Une impasse politique?

Entre la volonté affichée des autorités libanaises de se délester d’une lourde charge et l’impossibilité, pour nombre de Syriens, de retrouver à l’heure actuelle, un foyer sûr et fonctionnel, la situation s’apparente à une impasse. Le Liban, toujours en quête d’une stratégie cohérente, manque de moyens, d’institutions solides et de consensus pour gérer cette question. La classe politique peine à définir une feuille de route rationnelle et à distinguer la résolution de ce problème complexe des surenchères politiques internes. Sans véritable médiation ni soutien encadré, sans mesures d’accompagnement, la question du retour syrien risque de devenir un facteur de discorde supplémentaire, voire un motif de conflit latent.

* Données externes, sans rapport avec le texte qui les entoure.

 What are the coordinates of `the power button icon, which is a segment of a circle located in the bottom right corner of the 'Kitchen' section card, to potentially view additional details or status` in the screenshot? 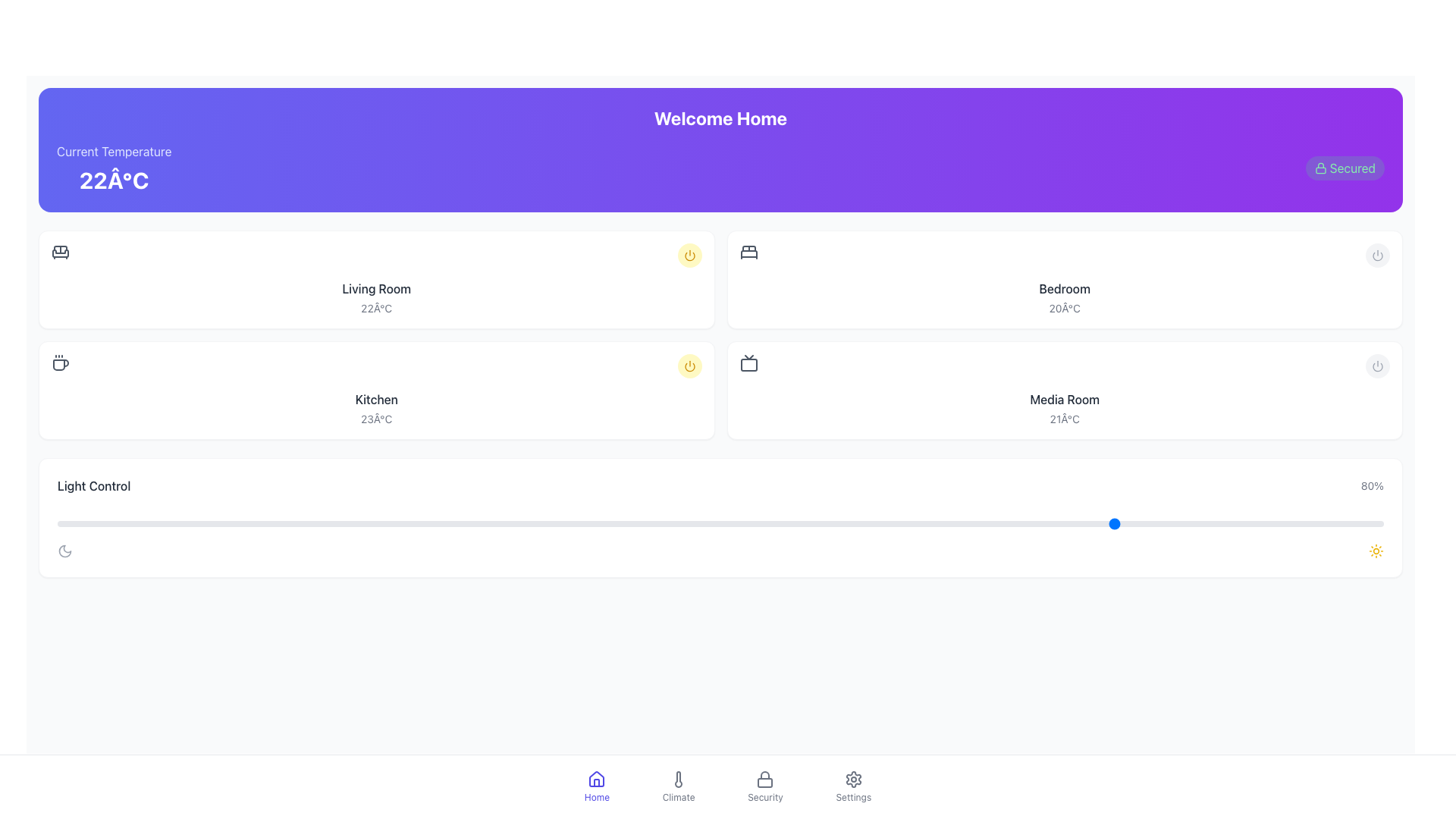 It's located at (689, 256).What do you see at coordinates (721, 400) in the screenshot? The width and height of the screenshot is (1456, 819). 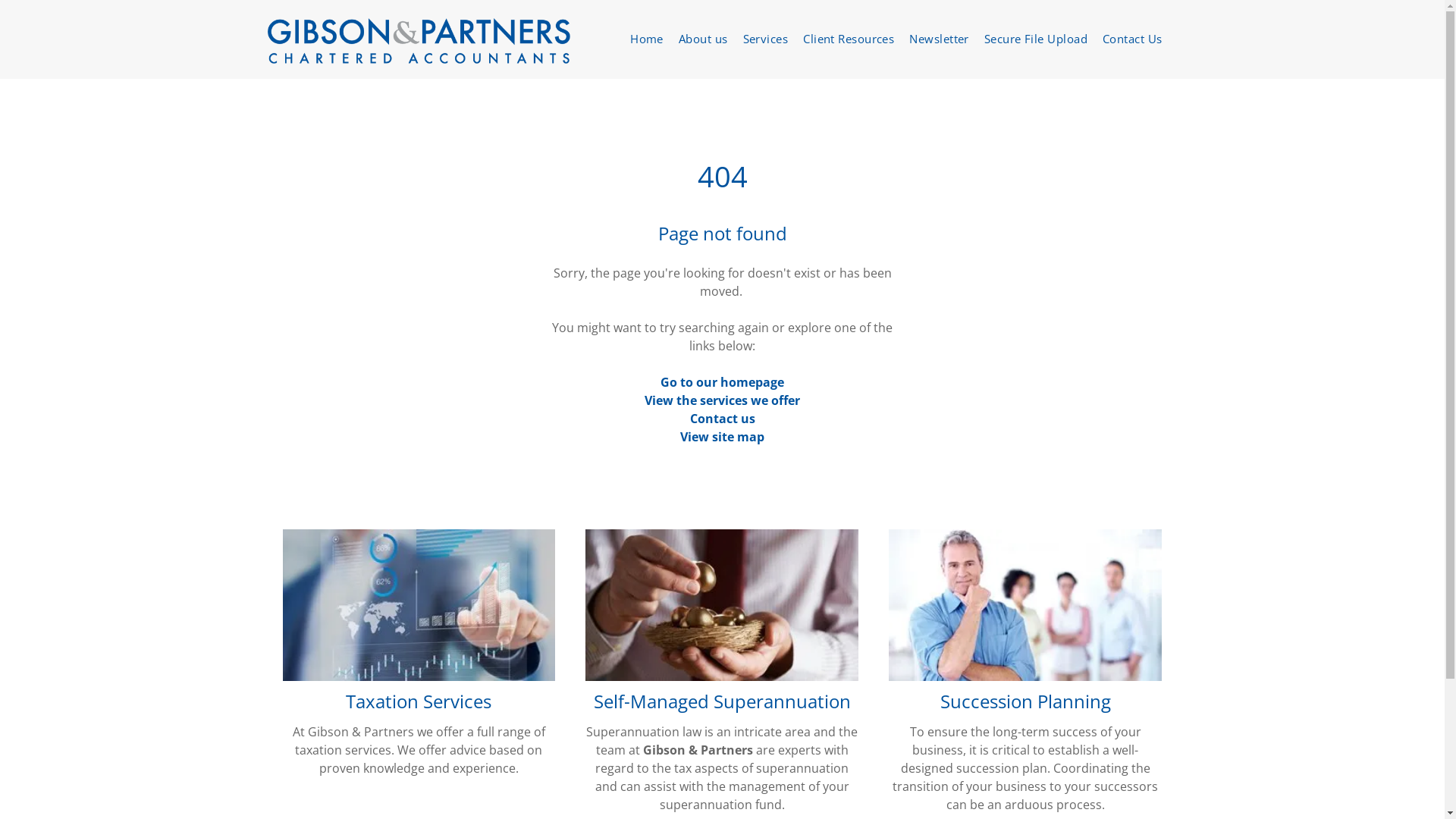 I see `'View the services we offer'` at bounding box center [721, 400].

Le changement de cap en Syrie constitue un tournant historique. La raison initiale de l’exil – le régime Assad – s’est effondrée, créant un nouveau paysage politique dont les contours ne sont toujours pas bien définis. De ce fait, ce tournant ne se traduit pas en opportunité concrète. Pour le Liban, c’est le moment de repenser la gestion de la présence syrienne, sans céder ni à la démagogie ni à la panique. Pour les Syriens, c’est un appel à réfléchir, à évaluer les risques et à envisager leur avenir avec lucidité.